1

As a start, I'm by any means no expert or anything near that in cryptography. I know the very basic about this, enough to more or less choose a method to implement and then read about it so I knew what I was implementing. So please excuse any supposedly dumb questions haha.

Having that in mind, I've created a AES-256/CBC/PKCS#7 + HMAC-SHA512 encryption/decryption class in an Android assistant app I'm making (supposed to have locally (very?) personal things and I might publish it on Play Store, so it's not only for me). That combination is supposed to be highly secure for the next ??(?) years. Might be a bit slower, but I don't mind, at least for now (very few data). Though, I also read that there's one problem with this, which is when the initialization vector gets reused. With CBC, it seems it's not possible to get the data back (right?), as it's possible with other modes, and that's why I chose this one. [If there are any other problems with this method, I'm happy to know about them.]

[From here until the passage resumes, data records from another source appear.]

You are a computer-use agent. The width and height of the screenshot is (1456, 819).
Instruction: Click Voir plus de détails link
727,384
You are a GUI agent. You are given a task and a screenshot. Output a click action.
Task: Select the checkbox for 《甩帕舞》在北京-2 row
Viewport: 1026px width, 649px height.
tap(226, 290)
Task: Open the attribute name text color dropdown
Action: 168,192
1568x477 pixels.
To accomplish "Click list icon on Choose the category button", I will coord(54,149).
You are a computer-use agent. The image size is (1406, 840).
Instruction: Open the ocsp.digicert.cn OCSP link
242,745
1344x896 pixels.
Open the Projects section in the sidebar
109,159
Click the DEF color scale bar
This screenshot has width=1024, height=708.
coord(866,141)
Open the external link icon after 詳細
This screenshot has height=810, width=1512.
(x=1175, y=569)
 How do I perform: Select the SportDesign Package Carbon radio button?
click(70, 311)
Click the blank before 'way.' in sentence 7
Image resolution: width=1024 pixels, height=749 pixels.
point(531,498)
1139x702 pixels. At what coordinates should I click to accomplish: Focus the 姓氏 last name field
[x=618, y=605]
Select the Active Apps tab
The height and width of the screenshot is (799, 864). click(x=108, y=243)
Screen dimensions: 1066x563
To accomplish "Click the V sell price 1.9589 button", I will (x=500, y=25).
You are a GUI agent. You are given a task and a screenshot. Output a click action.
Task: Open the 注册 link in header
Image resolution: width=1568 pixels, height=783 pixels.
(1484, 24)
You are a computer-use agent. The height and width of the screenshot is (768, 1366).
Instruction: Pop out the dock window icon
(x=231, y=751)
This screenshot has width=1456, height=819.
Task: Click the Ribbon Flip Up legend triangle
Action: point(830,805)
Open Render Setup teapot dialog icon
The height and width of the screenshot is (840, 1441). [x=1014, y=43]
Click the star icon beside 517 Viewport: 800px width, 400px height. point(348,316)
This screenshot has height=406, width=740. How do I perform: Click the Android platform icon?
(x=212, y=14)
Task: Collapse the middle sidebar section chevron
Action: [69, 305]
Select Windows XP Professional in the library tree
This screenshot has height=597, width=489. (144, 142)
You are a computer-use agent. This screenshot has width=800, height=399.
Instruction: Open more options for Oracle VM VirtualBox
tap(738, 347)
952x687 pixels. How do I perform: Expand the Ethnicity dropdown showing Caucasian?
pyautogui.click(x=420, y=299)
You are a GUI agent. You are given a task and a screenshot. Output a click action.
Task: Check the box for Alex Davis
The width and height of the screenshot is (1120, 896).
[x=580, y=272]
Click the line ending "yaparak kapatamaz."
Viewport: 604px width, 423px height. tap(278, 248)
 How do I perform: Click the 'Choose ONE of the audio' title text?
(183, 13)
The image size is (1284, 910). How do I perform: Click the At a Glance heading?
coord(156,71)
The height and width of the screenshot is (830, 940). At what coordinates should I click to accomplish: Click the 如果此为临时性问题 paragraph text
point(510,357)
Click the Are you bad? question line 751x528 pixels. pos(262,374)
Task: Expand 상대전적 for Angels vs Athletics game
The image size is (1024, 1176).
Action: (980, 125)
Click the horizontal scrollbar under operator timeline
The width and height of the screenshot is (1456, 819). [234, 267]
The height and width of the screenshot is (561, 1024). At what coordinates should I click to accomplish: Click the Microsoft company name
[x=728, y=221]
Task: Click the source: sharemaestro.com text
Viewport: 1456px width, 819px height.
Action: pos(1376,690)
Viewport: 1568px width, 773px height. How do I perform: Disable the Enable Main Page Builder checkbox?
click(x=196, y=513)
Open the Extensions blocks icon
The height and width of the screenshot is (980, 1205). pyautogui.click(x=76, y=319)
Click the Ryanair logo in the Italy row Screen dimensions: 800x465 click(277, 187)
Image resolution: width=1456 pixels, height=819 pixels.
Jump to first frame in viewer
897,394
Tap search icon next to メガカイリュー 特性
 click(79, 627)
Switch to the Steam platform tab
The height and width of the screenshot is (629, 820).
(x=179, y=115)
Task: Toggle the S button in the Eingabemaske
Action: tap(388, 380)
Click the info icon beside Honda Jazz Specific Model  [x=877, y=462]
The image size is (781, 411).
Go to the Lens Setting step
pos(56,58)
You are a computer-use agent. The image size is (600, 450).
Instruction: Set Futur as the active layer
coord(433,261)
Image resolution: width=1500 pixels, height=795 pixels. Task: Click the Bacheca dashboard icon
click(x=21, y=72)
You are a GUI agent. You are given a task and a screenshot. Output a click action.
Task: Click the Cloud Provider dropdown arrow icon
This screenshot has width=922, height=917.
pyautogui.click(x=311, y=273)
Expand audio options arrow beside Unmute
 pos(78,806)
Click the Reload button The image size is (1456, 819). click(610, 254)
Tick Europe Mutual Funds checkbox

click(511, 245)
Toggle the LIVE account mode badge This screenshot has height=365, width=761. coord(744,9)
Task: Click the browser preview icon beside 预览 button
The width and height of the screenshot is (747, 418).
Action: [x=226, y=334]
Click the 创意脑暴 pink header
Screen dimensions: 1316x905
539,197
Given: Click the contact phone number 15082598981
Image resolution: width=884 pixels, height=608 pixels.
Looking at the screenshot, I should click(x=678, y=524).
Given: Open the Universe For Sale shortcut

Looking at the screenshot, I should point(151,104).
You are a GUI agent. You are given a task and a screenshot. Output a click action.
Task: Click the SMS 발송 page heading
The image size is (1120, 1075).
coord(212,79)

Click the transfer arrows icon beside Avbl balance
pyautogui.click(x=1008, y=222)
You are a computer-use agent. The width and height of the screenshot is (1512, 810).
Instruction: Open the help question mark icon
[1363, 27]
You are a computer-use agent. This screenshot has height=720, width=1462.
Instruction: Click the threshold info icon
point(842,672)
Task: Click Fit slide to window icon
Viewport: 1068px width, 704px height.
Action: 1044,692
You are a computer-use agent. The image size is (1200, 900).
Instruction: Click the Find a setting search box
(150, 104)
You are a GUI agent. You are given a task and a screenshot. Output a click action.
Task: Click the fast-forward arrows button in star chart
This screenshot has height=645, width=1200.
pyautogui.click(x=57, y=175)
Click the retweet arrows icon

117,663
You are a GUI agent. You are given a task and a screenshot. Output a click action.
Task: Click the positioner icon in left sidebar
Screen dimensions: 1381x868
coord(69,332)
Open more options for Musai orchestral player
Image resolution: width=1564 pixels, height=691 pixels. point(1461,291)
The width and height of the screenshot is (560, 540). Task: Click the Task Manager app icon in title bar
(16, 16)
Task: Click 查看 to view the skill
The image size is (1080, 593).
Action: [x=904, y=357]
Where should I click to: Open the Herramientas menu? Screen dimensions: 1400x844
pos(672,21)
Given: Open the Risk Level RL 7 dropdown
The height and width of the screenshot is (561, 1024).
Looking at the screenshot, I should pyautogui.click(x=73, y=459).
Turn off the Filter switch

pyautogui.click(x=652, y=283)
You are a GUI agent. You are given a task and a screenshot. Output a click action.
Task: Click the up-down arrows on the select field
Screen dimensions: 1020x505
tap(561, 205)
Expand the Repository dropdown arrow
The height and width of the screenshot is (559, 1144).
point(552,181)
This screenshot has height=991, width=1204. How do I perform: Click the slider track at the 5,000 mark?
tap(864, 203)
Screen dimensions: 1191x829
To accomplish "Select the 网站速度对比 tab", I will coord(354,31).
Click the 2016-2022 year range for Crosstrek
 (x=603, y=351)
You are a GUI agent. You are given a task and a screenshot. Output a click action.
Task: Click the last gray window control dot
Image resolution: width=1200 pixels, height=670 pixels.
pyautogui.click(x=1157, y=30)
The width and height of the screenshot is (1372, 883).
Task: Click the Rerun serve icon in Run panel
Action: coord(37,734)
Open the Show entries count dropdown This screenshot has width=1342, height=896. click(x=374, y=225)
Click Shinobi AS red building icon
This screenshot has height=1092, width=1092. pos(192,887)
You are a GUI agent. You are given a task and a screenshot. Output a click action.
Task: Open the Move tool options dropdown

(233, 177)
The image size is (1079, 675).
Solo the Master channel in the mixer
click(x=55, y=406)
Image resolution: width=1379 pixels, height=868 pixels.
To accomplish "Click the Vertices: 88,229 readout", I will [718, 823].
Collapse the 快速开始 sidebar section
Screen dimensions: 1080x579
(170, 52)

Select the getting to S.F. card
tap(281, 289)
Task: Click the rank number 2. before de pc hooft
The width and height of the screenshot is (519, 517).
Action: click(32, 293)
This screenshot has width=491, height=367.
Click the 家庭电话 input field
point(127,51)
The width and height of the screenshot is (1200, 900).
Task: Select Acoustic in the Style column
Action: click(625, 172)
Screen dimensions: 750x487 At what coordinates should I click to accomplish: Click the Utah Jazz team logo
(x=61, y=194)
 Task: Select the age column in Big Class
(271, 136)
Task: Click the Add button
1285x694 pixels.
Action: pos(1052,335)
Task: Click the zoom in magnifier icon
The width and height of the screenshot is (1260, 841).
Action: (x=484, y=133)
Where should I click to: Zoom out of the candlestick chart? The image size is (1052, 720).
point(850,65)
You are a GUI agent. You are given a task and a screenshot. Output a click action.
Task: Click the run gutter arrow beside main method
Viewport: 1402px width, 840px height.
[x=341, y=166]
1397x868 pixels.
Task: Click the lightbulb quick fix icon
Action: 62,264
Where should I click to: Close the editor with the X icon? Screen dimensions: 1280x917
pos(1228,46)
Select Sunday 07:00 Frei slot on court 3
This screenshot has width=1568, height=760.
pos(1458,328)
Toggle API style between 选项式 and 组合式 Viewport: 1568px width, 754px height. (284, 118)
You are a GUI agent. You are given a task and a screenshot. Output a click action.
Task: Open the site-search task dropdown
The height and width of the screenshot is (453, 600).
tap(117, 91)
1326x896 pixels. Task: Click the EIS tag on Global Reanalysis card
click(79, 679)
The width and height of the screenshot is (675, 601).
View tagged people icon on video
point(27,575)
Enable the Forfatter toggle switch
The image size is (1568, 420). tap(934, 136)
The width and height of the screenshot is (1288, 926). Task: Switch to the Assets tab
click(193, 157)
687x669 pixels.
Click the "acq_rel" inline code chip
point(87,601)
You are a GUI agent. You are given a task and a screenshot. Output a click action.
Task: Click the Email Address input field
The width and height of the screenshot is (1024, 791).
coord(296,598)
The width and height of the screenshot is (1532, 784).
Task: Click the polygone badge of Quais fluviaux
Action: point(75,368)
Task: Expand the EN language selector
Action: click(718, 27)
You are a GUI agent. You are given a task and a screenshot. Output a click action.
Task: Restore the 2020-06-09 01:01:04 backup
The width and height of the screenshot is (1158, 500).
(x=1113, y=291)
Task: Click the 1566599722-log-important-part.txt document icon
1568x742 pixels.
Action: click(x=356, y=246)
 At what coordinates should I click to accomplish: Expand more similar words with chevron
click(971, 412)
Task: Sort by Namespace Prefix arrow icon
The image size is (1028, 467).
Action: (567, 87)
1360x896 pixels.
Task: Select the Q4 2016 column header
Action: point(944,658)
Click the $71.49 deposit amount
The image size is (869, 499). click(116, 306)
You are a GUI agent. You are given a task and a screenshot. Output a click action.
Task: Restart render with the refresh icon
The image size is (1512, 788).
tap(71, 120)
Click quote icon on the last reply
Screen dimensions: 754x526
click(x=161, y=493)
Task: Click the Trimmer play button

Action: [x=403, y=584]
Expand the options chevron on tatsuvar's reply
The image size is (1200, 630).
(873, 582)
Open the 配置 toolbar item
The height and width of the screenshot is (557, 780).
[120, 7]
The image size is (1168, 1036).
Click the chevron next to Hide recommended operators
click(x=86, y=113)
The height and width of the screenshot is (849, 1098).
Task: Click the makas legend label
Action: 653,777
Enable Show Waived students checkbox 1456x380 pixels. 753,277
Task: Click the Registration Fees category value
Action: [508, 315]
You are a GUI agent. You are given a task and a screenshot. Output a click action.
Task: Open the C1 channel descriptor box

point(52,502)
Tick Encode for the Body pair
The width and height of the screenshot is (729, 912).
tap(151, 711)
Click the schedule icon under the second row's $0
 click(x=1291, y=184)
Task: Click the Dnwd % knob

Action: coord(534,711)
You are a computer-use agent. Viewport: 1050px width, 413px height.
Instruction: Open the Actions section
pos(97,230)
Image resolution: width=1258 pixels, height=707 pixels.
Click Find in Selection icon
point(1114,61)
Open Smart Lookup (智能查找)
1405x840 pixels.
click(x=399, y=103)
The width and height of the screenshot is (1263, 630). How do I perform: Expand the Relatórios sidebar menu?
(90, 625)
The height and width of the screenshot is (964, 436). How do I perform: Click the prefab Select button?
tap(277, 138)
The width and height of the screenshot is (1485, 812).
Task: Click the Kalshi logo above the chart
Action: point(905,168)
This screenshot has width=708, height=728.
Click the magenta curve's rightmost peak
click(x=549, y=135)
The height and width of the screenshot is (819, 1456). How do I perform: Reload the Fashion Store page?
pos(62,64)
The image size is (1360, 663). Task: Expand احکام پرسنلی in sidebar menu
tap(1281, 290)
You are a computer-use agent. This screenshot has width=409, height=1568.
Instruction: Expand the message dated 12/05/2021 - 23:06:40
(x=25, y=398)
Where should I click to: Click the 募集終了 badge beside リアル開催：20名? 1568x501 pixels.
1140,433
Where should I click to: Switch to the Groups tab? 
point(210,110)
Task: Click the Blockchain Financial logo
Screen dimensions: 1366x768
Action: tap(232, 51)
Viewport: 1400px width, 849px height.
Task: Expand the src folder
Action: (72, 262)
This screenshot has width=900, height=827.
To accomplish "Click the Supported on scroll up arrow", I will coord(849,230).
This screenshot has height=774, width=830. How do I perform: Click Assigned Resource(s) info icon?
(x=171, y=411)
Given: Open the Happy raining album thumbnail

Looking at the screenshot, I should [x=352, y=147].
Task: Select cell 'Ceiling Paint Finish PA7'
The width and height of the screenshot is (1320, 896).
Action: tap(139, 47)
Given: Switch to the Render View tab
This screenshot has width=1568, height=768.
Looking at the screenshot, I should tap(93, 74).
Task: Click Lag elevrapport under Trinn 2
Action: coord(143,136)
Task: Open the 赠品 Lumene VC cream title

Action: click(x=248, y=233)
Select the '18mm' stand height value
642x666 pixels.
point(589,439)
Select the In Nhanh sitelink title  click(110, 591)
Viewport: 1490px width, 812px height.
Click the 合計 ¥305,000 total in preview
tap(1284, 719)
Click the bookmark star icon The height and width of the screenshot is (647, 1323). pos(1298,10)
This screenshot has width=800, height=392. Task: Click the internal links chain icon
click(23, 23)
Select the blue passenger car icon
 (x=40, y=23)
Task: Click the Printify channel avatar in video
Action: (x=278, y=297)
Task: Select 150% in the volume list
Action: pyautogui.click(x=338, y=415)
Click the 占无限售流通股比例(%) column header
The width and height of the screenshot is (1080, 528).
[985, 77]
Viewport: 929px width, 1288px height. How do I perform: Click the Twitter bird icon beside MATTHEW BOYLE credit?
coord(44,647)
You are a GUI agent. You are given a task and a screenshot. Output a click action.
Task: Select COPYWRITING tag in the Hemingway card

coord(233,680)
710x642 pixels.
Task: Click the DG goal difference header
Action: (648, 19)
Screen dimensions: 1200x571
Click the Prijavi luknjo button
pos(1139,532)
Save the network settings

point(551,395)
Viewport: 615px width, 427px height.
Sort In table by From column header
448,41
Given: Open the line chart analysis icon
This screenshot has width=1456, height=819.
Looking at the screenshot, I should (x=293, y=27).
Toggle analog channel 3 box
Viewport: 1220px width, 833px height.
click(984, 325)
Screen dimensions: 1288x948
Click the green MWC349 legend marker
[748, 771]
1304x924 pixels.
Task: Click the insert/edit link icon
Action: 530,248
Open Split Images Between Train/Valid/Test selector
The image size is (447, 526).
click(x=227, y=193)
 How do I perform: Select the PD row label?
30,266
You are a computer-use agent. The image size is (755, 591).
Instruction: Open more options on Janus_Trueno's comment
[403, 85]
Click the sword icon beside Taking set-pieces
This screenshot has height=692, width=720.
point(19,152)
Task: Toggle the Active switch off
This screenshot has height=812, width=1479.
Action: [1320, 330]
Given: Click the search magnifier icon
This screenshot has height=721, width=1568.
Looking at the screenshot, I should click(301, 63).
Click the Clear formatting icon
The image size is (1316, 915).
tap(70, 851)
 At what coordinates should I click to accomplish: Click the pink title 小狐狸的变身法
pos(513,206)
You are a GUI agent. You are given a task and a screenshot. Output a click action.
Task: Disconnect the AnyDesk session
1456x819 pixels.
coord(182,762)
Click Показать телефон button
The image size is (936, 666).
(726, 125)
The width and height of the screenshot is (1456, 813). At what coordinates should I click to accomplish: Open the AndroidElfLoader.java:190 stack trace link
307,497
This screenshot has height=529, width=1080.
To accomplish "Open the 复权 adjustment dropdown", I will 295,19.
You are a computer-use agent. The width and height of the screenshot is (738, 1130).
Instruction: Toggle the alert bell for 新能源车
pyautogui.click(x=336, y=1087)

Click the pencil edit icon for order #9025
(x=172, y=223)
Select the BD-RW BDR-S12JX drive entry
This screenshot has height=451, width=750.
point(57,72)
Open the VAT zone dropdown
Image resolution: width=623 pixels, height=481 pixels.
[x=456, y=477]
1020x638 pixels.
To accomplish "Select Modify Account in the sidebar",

But it's possible to, after some time, detect patterns and see where messages are equal (equal blocks of 16 bytes). Knowing what that block means, one could know that hasn't changed over time after various encrypted versions, for example.

So I had an idea, which is: all the data I encrypt must be encoded using UTF-7. The remaining byte values (128-255) are used as random values to be put one each 16 bytes, in a random position. For example, in index 4 a 154 byte is added, and in index 19 a 234 byte is added. This way, it's always random, and actually equal blocks in data will be different if the same IV is reused ("random" can repeat values, and I can't check if I've already used them in this case, so I thought on this to prevent problems).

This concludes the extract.